Set up Pentaho to connect to a Cloudera cluster
Before you begin
Procedure
Check the Components Reference to verify that your Pentaho version supports your version of the CDH cluster.
Set up a Cloudera cluster.
Pentaho can connect to a CDH cluster:Configure an CDH cluster.
See Cloudera's documentation if you need help.Install any required services and service client tools.
Test the cluster.
Get the connection information for the cluster and services that you will use from your Hadoop administrator, Cloudera Manager, or from other cluster management tools. You will also need to supply some of this information to users once you are finished.
Add the YARN user on the cluster to the group defined by dfs.permissions.superusergroup property. The dfs.permissions.superusergroup property can be found in hdfs-site.xml file on your cluster or in the Cloudera Manager.
Read the Notes section to review special configuration instructions for your version of CDH.
Setup a secured cluster
Procedure
Configure Kerberos security on the cluster, including the Kerberos Realm, Kerberos KDC, and Kerberos Administrative Server.
Configure the name, data, secondary name, job tracker, and task tracker nodes to accept remote connection requests.
If you are have deployed CDH using an enterprise-level program, set up Kerberos for name, data, secondary name, job tracker, and task tracker nodes.
Add user account credentials to the Kerberos database for each Pentaho user that needs access to the Hadoop cluster.
Make sure there is an operating system user account on each node in the Hadoop cluster for each user that you want to add to the Kerberos database.
Add operating system user accounts if necessary.NoteThe user account UIDs should be greater than the minimum user ID value (min.user.id). Usually, the minimum user ID value is set to 1000.Set up Kerberos on your Pentaho computers. Instructions for how to do this appear in the article Set Up Kerberos for Pentaho.

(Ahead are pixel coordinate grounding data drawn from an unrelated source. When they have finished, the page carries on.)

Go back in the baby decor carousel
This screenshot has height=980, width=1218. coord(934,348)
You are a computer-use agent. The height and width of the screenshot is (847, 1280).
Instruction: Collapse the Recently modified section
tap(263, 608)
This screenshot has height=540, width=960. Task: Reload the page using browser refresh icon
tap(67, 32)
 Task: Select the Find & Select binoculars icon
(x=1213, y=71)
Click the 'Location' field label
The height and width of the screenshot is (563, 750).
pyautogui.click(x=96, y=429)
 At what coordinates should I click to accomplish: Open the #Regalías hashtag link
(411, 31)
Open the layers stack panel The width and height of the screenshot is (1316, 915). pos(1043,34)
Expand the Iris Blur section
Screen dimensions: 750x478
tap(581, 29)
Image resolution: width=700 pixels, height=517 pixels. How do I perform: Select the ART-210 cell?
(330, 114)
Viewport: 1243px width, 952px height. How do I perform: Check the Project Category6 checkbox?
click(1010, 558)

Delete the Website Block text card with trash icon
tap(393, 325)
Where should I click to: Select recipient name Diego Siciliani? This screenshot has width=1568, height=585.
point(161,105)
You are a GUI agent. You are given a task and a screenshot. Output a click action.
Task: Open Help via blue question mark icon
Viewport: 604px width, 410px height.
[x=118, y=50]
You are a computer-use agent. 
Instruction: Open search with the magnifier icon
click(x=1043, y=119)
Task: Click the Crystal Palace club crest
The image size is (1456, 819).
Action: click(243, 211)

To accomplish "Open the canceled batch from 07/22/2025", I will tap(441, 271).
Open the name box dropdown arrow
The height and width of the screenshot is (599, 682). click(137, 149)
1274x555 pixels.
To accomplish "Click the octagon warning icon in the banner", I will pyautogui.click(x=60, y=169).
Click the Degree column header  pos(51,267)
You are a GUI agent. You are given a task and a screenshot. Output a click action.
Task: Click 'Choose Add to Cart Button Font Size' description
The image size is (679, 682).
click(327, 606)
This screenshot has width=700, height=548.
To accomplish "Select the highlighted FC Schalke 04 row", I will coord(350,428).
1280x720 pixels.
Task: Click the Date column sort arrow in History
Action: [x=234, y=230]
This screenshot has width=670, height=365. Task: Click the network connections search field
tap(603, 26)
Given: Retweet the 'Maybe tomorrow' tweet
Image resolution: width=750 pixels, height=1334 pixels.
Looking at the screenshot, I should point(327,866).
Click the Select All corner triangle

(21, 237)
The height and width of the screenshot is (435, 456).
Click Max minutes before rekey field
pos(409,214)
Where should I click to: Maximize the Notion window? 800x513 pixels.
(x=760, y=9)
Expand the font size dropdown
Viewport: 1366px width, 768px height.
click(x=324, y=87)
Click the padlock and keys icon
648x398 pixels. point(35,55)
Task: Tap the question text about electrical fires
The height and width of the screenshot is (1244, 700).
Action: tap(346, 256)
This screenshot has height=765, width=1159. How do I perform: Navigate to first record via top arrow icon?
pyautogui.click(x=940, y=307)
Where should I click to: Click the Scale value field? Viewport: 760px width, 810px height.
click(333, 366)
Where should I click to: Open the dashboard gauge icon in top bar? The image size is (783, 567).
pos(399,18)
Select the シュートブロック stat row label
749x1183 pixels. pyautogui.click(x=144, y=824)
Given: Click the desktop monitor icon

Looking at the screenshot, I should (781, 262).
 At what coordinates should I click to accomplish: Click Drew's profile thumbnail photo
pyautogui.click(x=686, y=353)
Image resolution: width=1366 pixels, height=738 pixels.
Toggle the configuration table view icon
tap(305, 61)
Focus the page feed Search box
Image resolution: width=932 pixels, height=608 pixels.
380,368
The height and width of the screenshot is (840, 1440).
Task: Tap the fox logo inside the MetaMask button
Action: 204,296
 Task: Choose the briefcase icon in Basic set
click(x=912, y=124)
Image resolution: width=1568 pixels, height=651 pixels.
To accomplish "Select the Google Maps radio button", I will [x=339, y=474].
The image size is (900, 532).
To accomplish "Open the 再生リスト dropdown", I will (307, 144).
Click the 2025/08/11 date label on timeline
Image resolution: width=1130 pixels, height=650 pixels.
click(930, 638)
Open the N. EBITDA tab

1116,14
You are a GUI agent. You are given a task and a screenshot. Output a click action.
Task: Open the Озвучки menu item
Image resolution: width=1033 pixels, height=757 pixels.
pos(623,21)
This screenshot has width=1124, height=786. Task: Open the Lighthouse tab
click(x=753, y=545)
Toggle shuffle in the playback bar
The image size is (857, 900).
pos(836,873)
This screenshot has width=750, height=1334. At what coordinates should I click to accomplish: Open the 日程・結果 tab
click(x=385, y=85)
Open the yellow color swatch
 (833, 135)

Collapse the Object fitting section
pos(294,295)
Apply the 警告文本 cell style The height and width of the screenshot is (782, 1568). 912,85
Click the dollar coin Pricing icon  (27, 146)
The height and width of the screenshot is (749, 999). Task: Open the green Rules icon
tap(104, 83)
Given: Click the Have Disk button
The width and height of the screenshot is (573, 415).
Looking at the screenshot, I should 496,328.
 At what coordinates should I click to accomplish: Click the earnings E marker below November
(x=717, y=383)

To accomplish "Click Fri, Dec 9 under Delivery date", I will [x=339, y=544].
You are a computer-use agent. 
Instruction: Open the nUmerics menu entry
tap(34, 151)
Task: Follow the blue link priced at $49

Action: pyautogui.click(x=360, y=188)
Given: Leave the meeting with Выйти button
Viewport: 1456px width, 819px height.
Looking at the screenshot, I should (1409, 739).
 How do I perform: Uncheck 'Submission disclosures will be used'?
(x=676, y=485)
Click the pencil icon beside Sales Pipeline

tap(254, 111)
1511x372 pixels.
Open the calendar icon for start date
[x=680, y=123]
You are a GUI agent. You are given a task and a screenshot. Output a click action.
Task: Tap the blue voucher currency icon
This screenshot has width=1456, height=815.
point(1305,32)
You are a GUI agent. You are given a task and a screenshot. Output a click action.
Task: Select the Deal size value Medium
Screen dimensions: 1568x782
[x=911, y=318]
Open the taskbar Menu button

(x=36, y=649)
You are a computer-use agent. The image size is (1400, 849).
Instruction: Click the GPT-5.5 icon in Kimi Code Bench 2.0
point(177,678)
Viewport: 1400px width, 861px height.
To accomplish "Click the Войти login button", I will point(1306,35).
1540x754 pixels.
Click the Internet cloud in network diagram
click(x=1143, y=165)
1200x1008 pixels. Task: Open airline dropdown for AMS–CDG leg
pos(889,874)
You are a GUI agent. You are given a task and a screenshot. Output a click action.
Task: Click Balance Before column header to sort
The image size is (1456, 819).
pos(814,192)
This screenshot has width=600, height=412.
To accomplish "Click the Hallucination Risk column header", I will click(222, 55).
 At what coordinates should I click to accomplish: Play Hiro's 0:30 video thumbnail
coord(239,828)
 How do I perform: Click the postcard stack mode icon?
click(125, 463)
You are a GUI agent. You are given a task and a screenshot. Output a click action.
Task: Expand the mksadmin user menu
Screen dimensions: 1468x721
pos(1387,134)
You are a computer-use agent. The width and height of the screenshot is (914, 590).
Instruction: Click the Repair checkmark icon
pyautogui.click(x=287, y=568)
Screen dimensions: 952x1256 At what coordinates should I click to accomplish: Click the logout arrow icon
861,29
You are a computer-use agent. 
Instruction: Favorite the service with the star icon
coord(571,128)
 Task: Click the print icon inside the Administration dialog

Edit configuration files on clusters
Pentaho-specific edits to configuration files are the cluster are referenced in this section.
Oozie
Procedure
Open the oozie-site.xml file on the cluster.
Add the following lines of the code to the oozie-site.xml file on cluster, substituting <your_pdi_user_name> with the PDI user name, such as jdoe.
<property> <name>oozie.service.ProxyUserService.proxyuser.<your_pdi_user_name>.groups</name> <value>*</value> </property> <property> <name>oozie.service.ProxyUserService.proxyuser.<your_pdi_user_name>.hosts</name> <value>*</value> </property>
Save and close the file.
Configure Pentaho component shims
You must configure the shim in each of the following Pentaho components, on each computer from which Pentaho will be used to connect to the cluster:
- PDI client (Spoon)
- Pentaho Server, including Analyzer and Pentaho Interactive Reports.
- Pentaho Report Designer (PRD)
- Pentaho Metadata Editor (PME)
As a best practice, configure the shim in the PDI client first. The PDI client has features that will help you test your configuration. Then copy the tested PDI client configuration files to other components, making changes if necessary.
You can also opt to go through these instructions for each Pentaho component, and not copy the shim files from the PDI client. If you do not plan to connect to the cluster from the PDI client, you can configure the shim in another component first instead.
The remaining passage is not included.